TASK OBJECTIVE: Repeat all the records exactly, omitting pictures.

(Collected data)

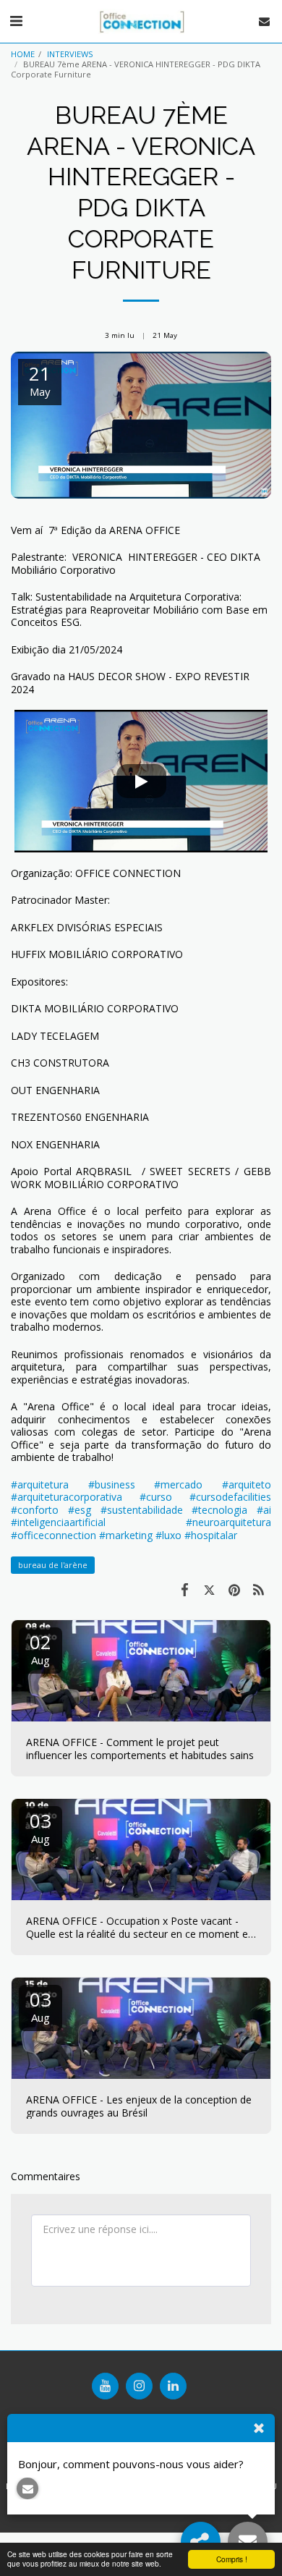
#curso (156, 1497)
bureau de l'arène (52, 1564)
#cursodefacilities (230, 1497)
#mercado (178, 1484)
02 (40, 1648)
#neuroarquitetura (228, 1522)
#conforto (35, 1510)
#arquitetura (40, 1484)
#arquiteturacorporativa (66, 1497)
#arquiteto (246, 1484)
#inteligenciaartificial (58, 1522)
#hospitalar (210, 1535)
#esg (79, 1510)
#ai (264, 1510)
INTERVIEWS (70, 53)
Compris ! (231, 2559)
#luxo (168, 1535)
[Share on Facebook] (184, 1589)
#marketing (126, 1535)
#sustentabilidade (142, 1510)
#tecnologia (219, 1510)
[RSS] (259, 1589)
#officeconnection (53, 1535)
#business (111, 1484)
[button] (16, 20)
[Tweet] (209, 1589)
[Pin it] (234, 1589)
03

WRITTEN RESPONSE:
#curso (156, 1497)
bureau de l'arène (52, 1564)
#cursodefacilities (230, 1497)
#mercado (178, 1484)
02 (40, 1648)
#neuroarquitetura (228, 1522)
#conforto (35, 1510)
#arquitetura (40, 1484)
#arquiteturacorporativa (66, 1497)
#arquiteto (246, 1484)
#inteligenciaartificial (58, 1522)
#hospitalar (210, 1535)
#esg (79, 1510)
#ai (264, 1510)
INTERVIEWS (70, 53)
Compris ! (231, 2559)
#luxo (168, 1535)
[Share on Facebook] (184, 1589)
#marketing (126, 1535)
#sustentabilidade (142, 1510)
#tecnologia (219, 1510)
[RSS] (259, 1589)
#officeconnection (53, 1535)
#business (111, 1484)
[button] (16, 20)
[Tweet] (209, 1589)
[Pin it] (234, 1589)
03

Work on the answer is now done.